Design issue: having playback handling and soundfont in same structure incentivizes people to write memory hogs(?)

ell1e commented 2 years ago

Okay, so I might be missing something. However, I feel like in some audio pipeline designs TinySoundFont's current API design has a potentially significant, bad impact on how I need to manage my memory. It seems to be written with the limiting idea that there is one single global midi device (or only one song playing/rendering per one soundfont, which seems alike in practice). Here is why it bothers me:

Hard to fit into "mixer-first" approach: in a project where the central audio handling is a digital mixer with a midi renderer just dropped in as a "child item" parented by any audio channel wanting to play midi, I run into a roadblock: if I use one tsf* shared, then suddenly two midi-playing audio channels can no longer render their audio independently which goes completely against how clean audio mixers work. If I use one tsf* per midi-playing audio channel instead, then I have to load the entire soundfont multiple times, effectively duplicating the whole thing in memory. Otherwise I have to go back to one single "special" midi channel, but this seems alien when added to a modern mixer with otherwise high limits on parallel sounds and songs.

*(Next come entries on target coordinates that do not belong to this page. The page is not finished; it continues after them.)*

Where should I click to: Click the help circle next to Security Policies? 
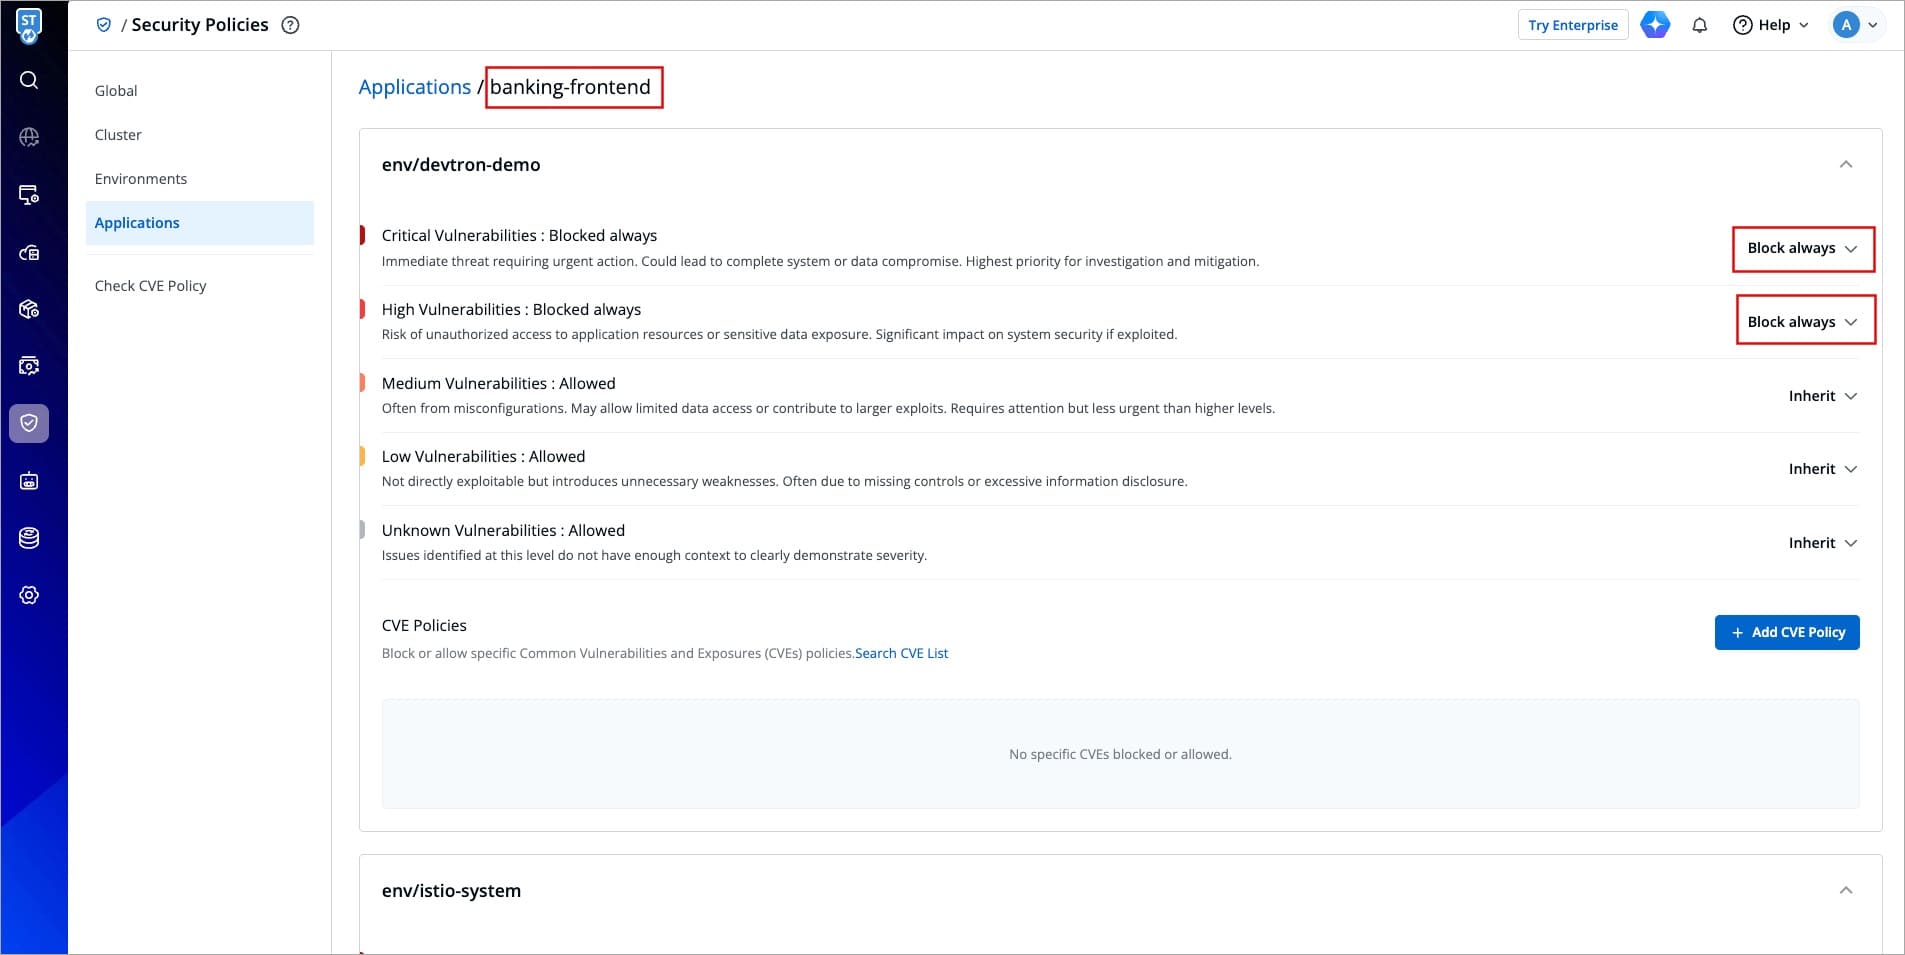(x=290, y=25)
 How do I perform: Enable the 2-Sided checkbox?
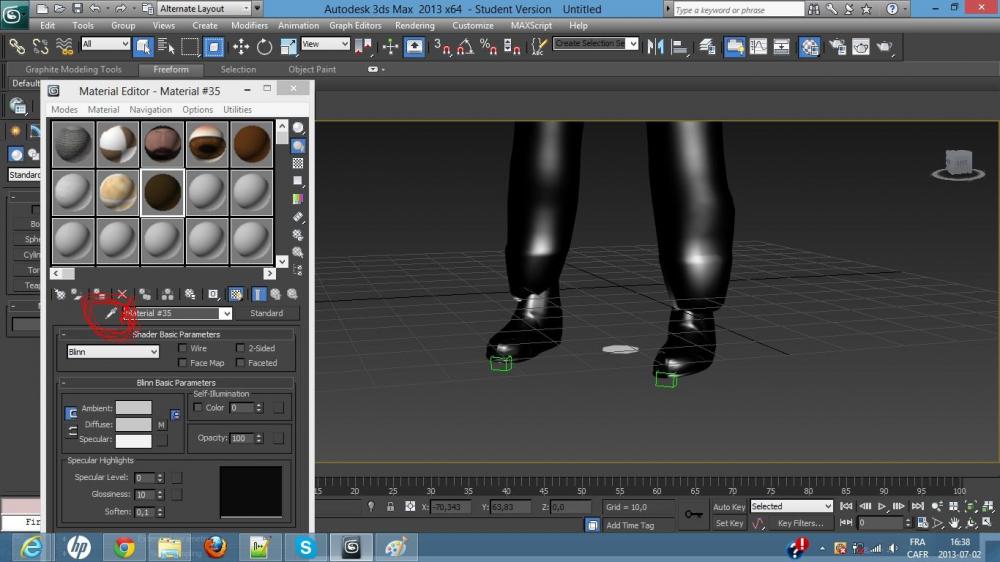point(240,349)
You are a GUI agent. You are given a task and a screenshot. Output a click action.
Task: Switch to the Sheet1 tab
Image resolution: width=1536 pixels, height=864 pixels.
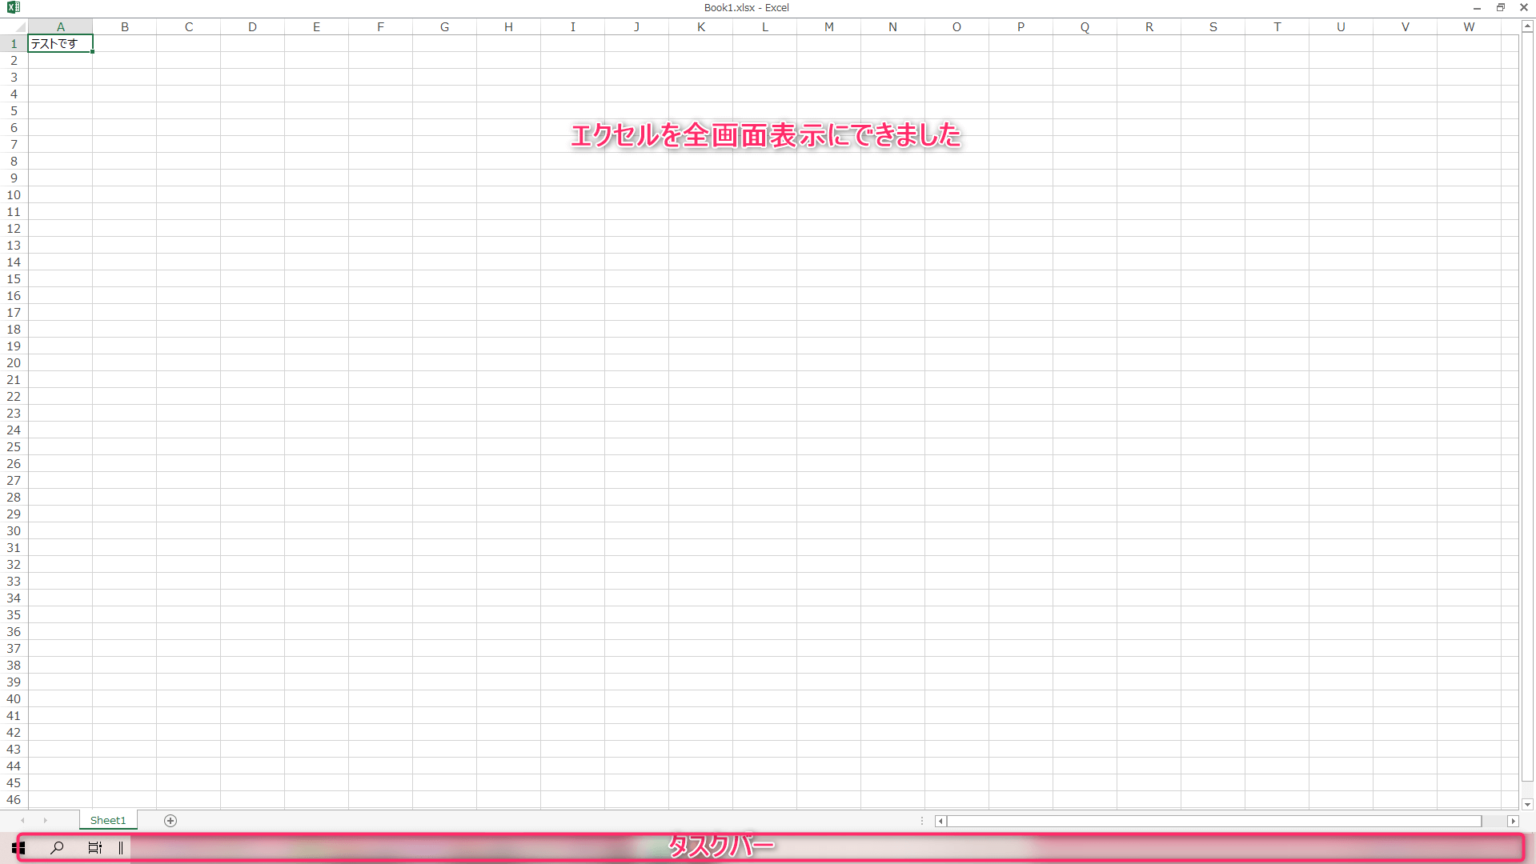108,821
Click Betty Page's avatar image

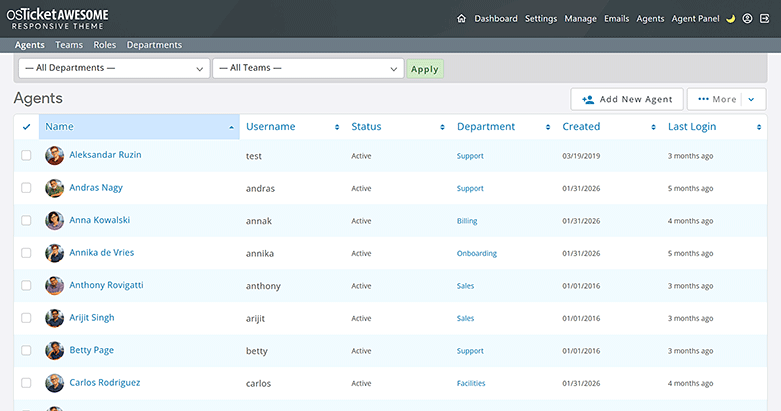(55, 351)
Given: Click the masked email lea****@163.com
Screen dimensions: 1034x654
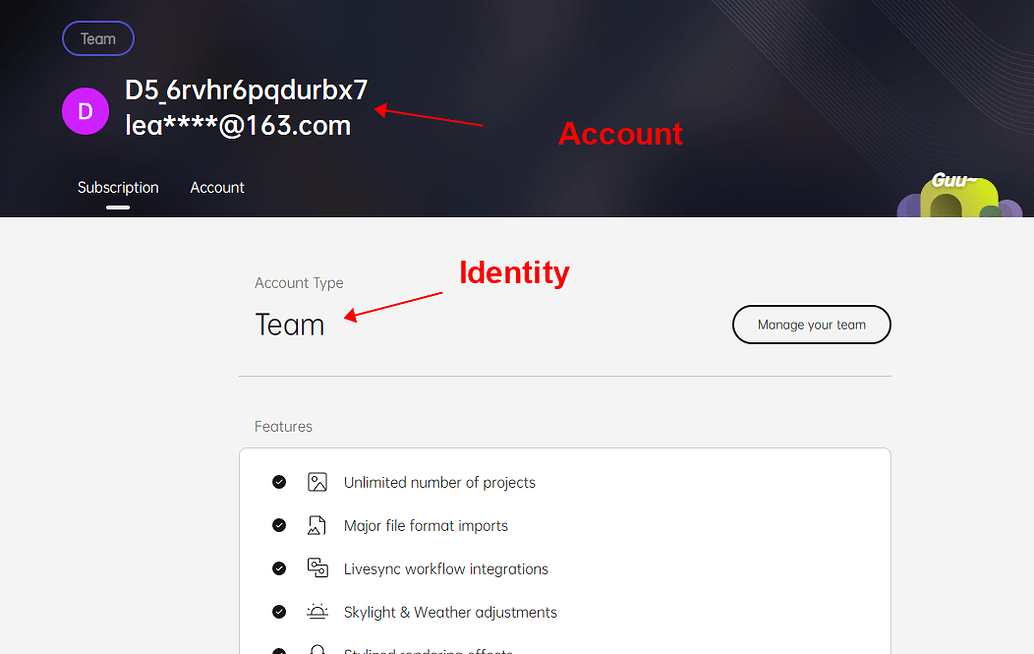Looking at the screenshot, I should coord(237,126).
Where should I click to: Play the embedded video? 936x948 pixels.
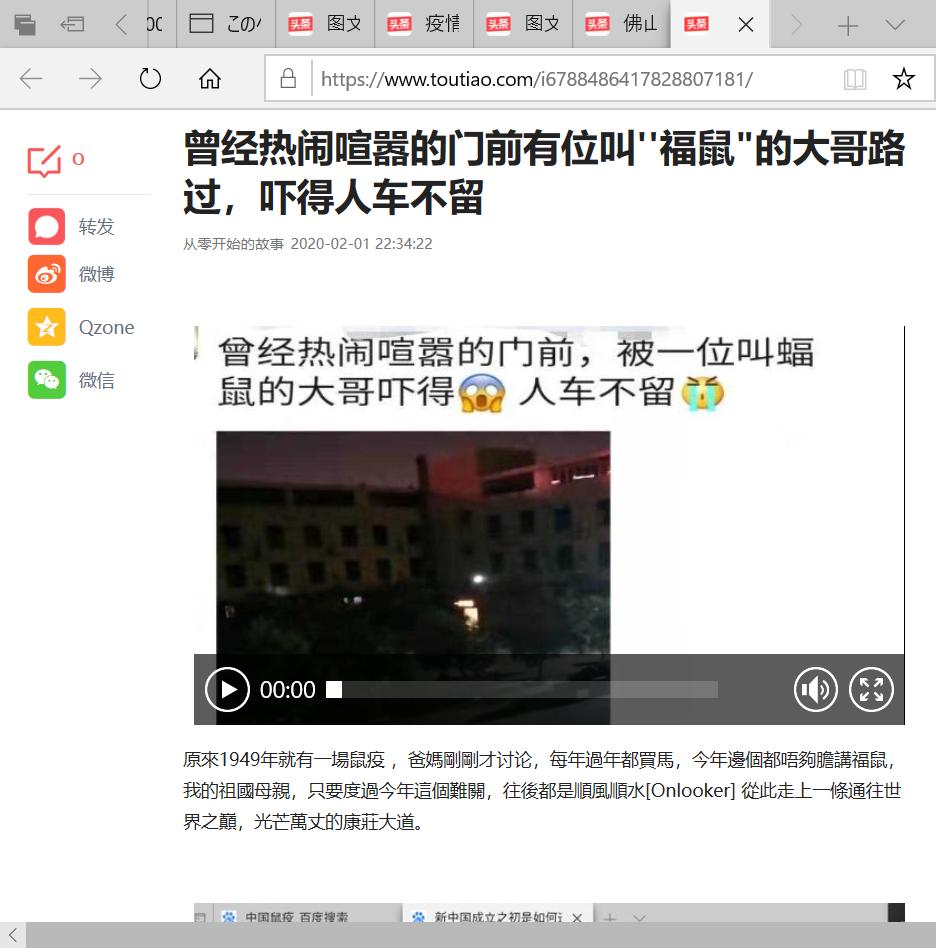coord(227,689)
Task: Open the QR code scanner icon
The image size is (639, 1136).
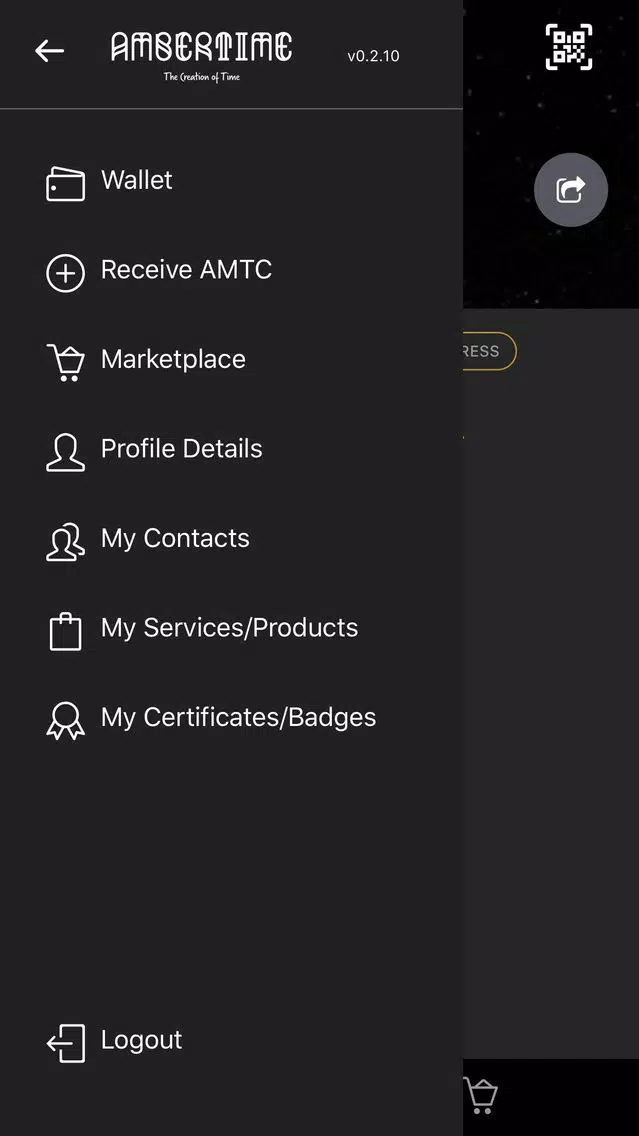Action: pos(569,47)
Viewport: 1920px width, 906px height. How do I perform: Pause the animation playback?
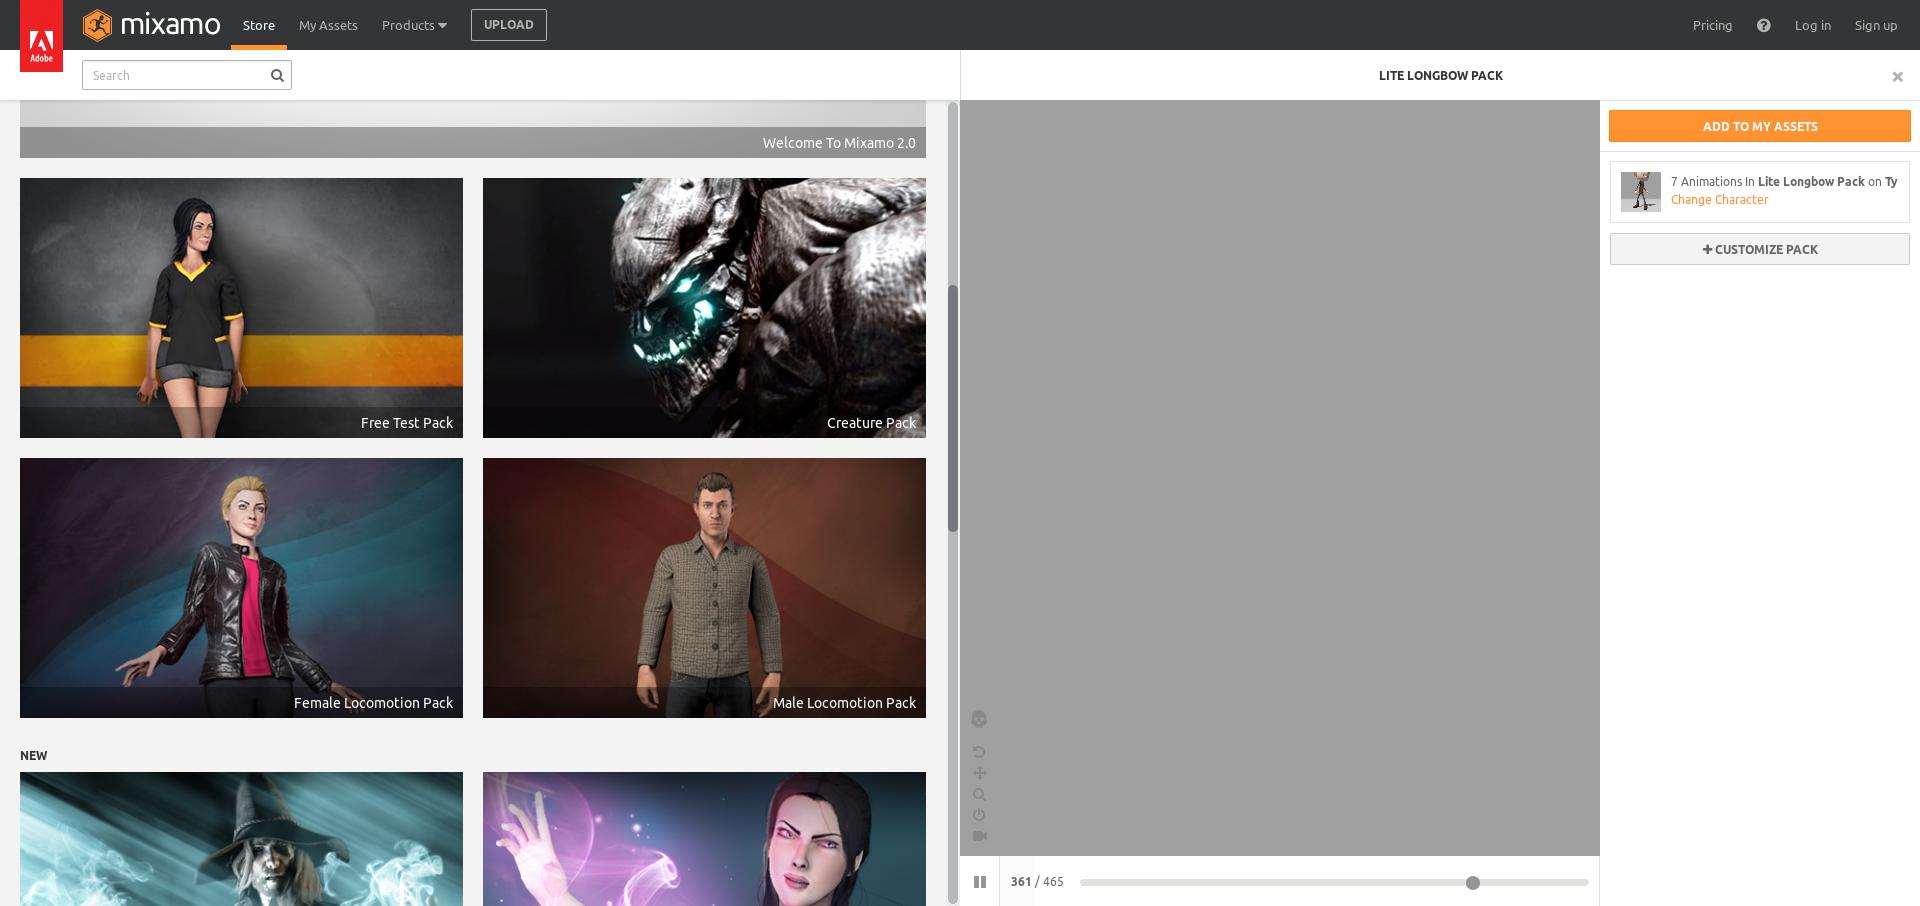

*Why multiple `tsf`s is bad:* even for a small'ish 30MB GM soundfont, loading it 2+ times can be significant. Sure, many heavier programs use 1GB+ these days, but nice well-integrated modern midi is particularly interesting e.g. for low-spec retro style games. Ones that may e.g. target Raspberry PI 1-2! But then loading such a soundfont even once could easily be 10%+ of the app's entire memory allocation*, let alone multiple times. That seems like quite a bummer. Of course, on modern desktops it's less of an issue. (Although Fluid 3 GM is 300mb, right? So still far from ideal, depending on the use.)

Other impacted uses: I think it also impacts things like background rendering/baking of songs while others are playing. I wouldn't know how to do that efficiently, since the basic instrument data can't be easily read-only memory shared without duplicating it all or tons of locking. So either memory use is inefficient, or CPU use. Also, cross-fading between two midi tracks would be easier to implement in less memory wasteful ways without this limitation.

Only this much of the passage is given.